* COMPLETE THE FOLLOWING
**a)** Answer these about the post on salsa classes:
(i) For about how long has the writer been taking salsa classes?
(ii) In what month did the writer talk to L about the crush?
(iii) Who said that L seemed aloof at the birthday dinner?
**b)** Repeat the passage of the post on salsa classes that begins at the words "So, I’ve been" and ends after "over a year.".
[Begin TEXT SECTION]
Unread post by Laima »

Backstory:

So, I’ve been taking salsa classes for almost 2 years, and I’ve made a lot of friends. One of them, who I’ll call L, is a really close friend who I’ve known for over a year.

Last January, I started to develop feelings for him. I thought it was just a silly crush, but my feelings for him became more intense over the next few months.

So, last May, I decided to talk to him about it. Although L didn’t feel the same way, he still considered me to be one of his closest friends. I felt a lot better after we talked, because I was worried that my crush would ruin our friendship. But, my feelings eventually went away.

Last June, for my birthday, my family and I went to a restaurant that hosted salsa lessons. I invited a few of my friends (including L) to the restaurant so they could celebrate with me. My mom later mentioned to me that L seemed aloof and didn’t engage with me. I hadn’t noticed at the time. However, at a different social dance, I started to notice his aloofness more. So in response, I decided to be less warm and friendly, and more distant.
[End TEXT SECTION]
[Begin RECORD EXTRACTS]
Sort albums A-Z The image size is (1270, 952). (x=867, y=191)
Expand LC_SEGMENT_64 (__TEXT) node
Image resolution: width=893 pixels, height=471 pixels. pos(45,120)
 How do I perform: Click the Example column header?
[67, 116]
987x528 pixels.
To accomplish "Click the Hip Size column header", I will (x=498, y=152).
[End RECORD EXTRACTS]
* IN RESPONSE
**a)**
(i) Almost 2 years.
(ii) May.
(iii) The writer's mom.

**b)**
So, I’ve been taking salsa classes for almost 2 years, and I’ve made a lot of friends. One of them, who I’ll call L, is a really close friend who I’ve known for over a year.